» Material supplied:
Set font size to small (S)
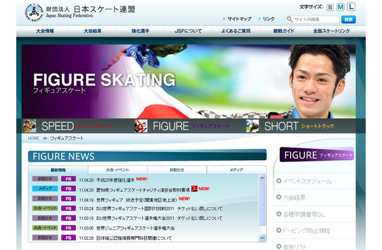382x250 pixels. (x=331, y=7)
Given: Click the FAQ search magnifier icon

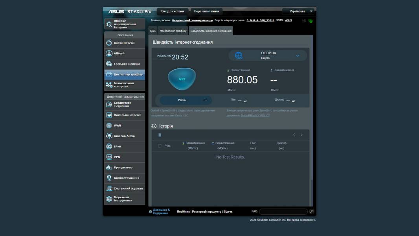Looking at the screenshot, I should click(x=312, y=212).
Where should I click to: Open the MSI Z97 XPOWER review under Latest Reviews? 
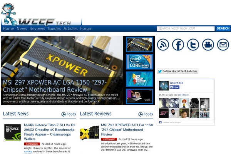(x=127, y=130)
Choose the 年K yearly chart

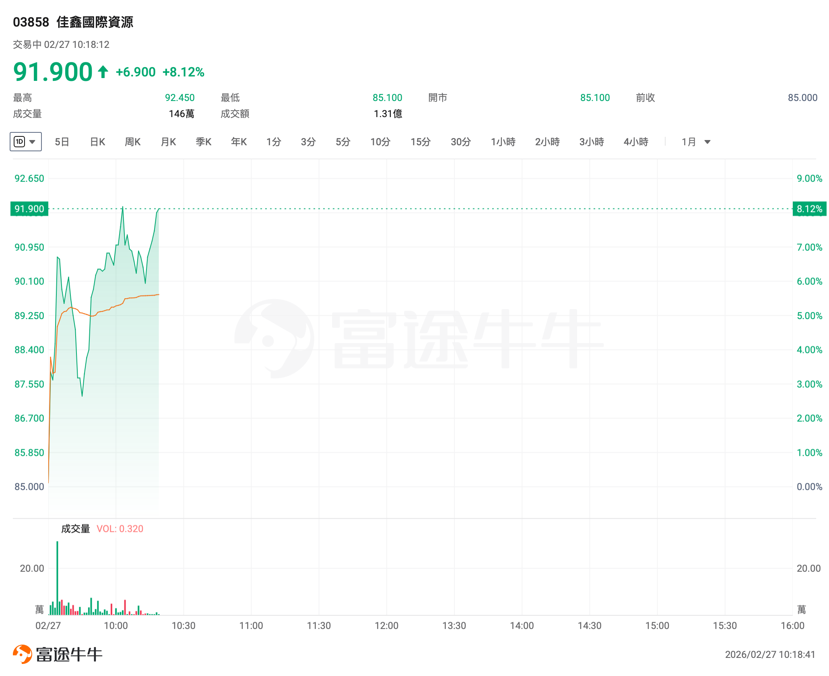[x=239, y=142]
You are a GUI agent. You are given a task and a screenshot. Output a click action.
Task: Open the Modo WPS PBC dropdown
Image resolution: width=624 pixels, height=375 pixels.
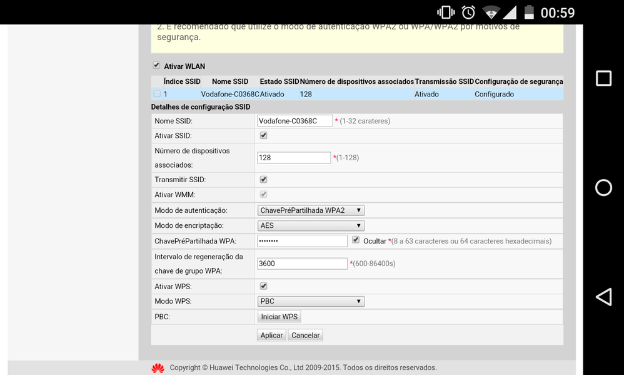click(311, 301)
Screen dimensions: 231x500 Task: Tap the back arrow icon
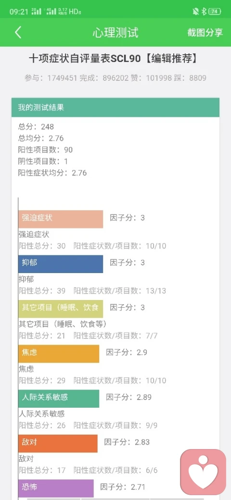18,33
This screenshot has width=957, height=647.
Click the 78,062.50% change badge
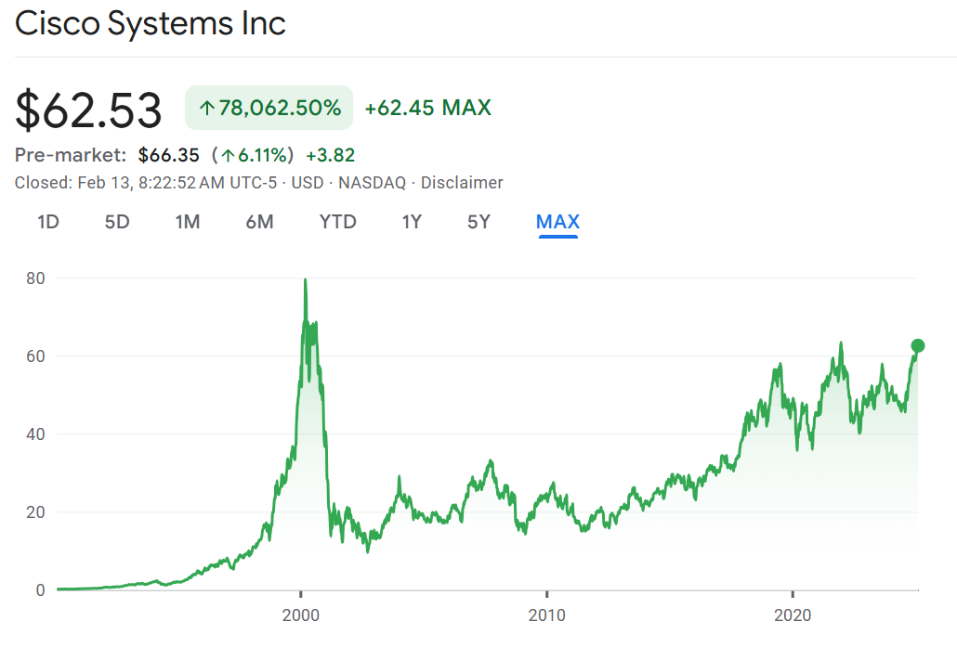coord(269,108)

» Objective: Copy all the records above word for word, leaving out the pictures.

» Result of this task:
Set font size to small (S)
382x250 pixels. (x=331, y=7)
Given: Click the FAQ search magnifier icon

Looking at the screenshot, I should click(x=312, y=212).
Where should I click to: Open the MSI Z97 XPOWER review under Latest Reviews? 
(x=127, y=130)
Choose the 年K yearly chart

[x=239, y=142]
You are a GUI agent. You are given a task and a screenshot. Output a click action.
Task: Open the Modo WPS PBC dropdown
Image resolution: width=624 pixels, height=375 pixels.
click(311, 301)
Screen dimensions: 231x500 Task: Tap the back arrow icon
18,33
This screenshot has width=957, height=647.
Click the 78,062.50% change badge
coord(269,108)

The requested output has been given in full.